**Records supplied**
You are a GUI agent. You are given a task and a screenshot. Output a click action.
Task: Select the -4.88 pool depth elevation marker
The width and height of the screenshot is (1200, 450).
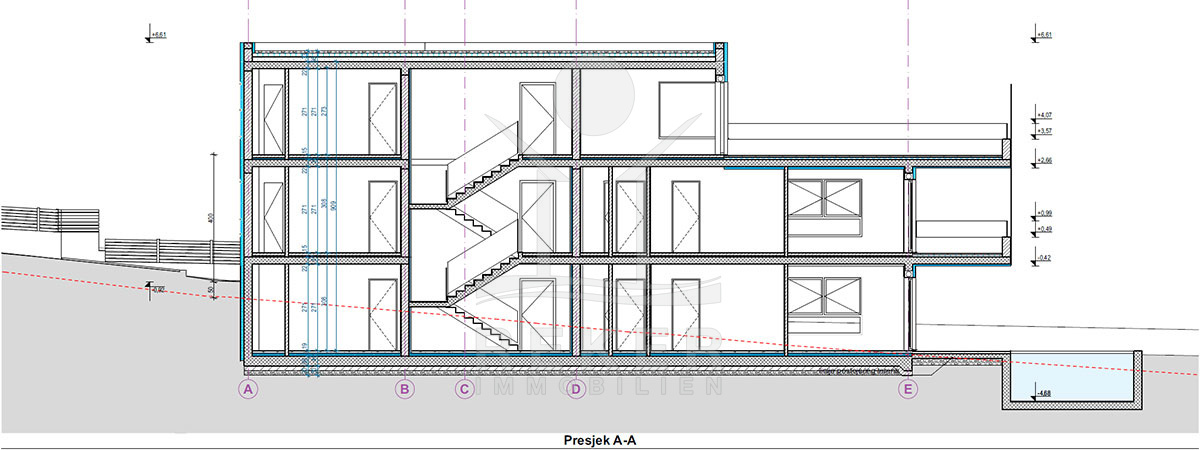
--
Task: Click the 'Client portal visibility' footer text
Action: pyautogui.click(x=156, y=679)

**The problem**
Above are the records; print exactly the lines from the line with "Task: Select the" to the line with "The width and", including both, and nothing else.

**Expected output**
Task: Select the -4.88 pool depth elevation marker
The width and height of the screenshot is (1200, 450).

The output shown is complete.